Written instruction —
Copy the following material word for word, leaving out the pictures.

Material —
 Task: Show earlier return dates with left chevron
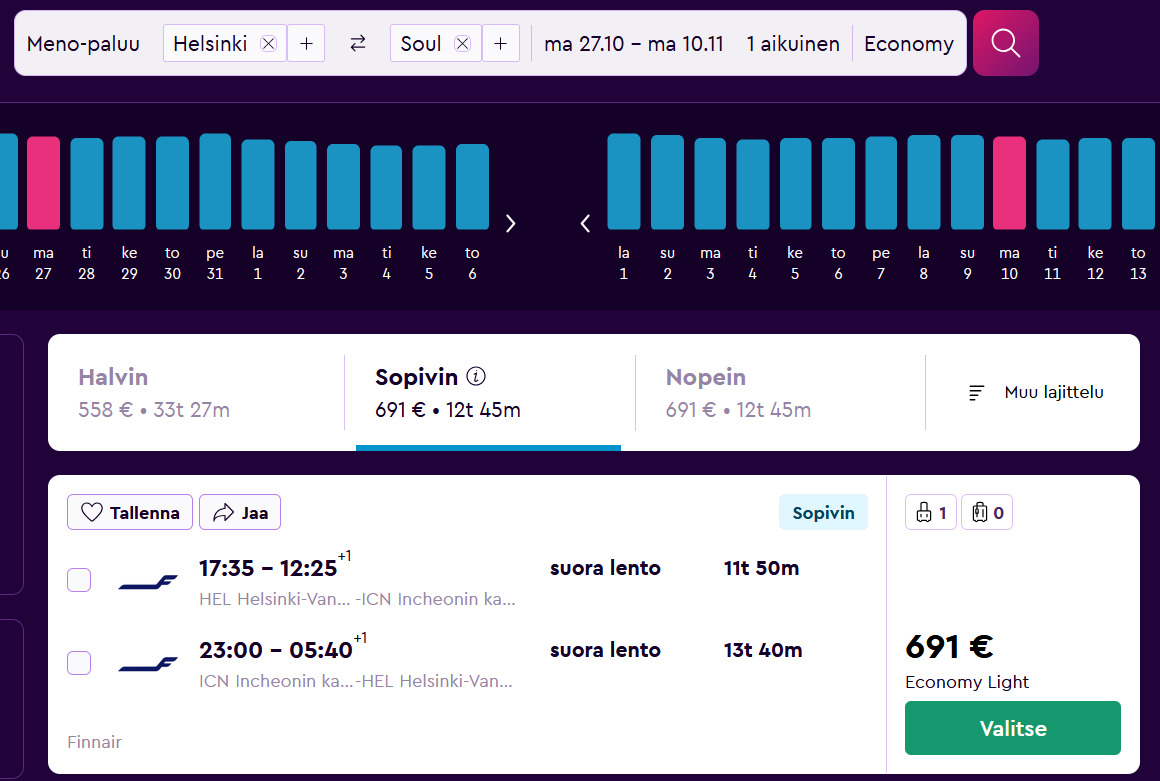[586, 223]
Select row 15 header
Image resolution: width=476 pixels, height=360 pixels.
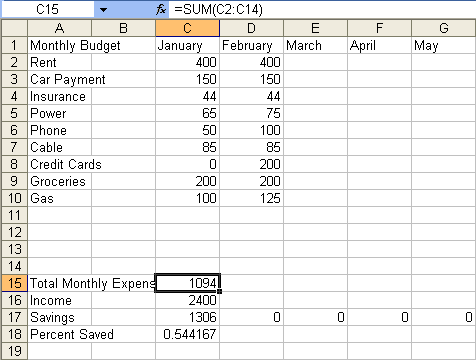point(14,283)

Response for this exercise —
 Task: Show earlier return dates with left chevron
[586, 223]
Select row 15 header
Image resolution: width=476 pixels, height=360 pixels.
point(14,283)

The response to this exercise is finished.